Monday, Apr. 07, 1952

Short Time in Lancashire

On the carefully whitened doorstep of a tiny terrace home in the Lancashire cotton city of Bolton (pop. 200,000), a milkman set down three pint bottles. "They usually take four," he said, "but with one or two of them on short time, they're down to two or three." At the grocery store down the street, Bolton housewives were no longer buying their full egg ration (one per week). A big bakery, supplying Bolton's suburbs, cut its daily bake by 1,000 loaves.
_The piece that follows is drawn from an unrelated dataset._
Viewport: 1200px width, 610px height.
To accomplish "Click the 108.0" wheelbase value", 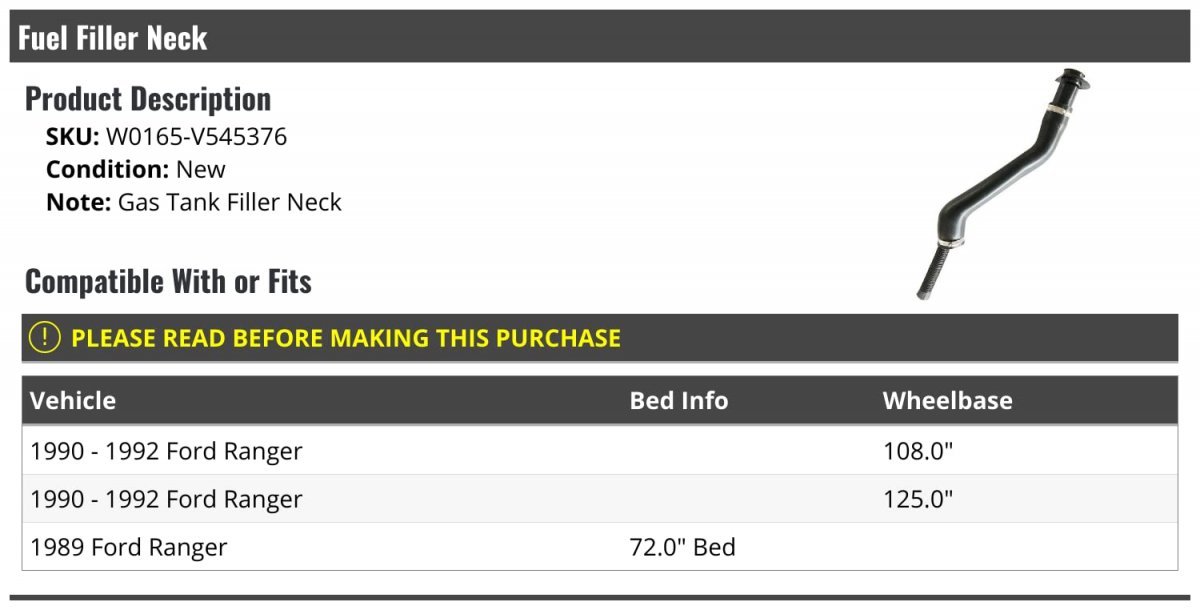I will point(918,451).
Spinner Harry Jackson, waiting for work in a Bolton mill, explained how it happened to him. "My wife works in the mill. Now she's on short time. Last week we were earning together nearly -L-18 ($50.58); now, only four or five." In grim, workaday Bolton, where a third of the population depends on the mills, there were thousands of Harry Jacksons. In crowded Lancashire, there were 70,000 wholly or partly unemployed.

Next week there will be more.

Lancashire is a sensitive barometer to the world's economic storms. Textile retailers have not yet unloaded the huge stocks they built up when the Korean war began. And British Commonwealth countries, seeking solvency, have slashed all imports, including Lancashire cloth. To relieve unemployment, the British gov ernment did what little it could. Heavier orders for military uniforms and blankets would be placed in Lancashire mills. Imports of foreign grey (i.e., unfinished) cloth would be banned forthwith. Non-textile firms would be asked to settle in Lancashire so that whole families and cities would not slump together when the cotton mills close.

Yet, in the long run, Lancashire faces permanent decline. Its fine cloth, which once clothed half of Asia, can no longer compete in price with Japanese and Indian cloth spun by cheaper labor. The world's younger nations, e.g., Argentina and Pakistan, have built their own mills, and buy less and less from Britain. Short time in Bolton will never be far away.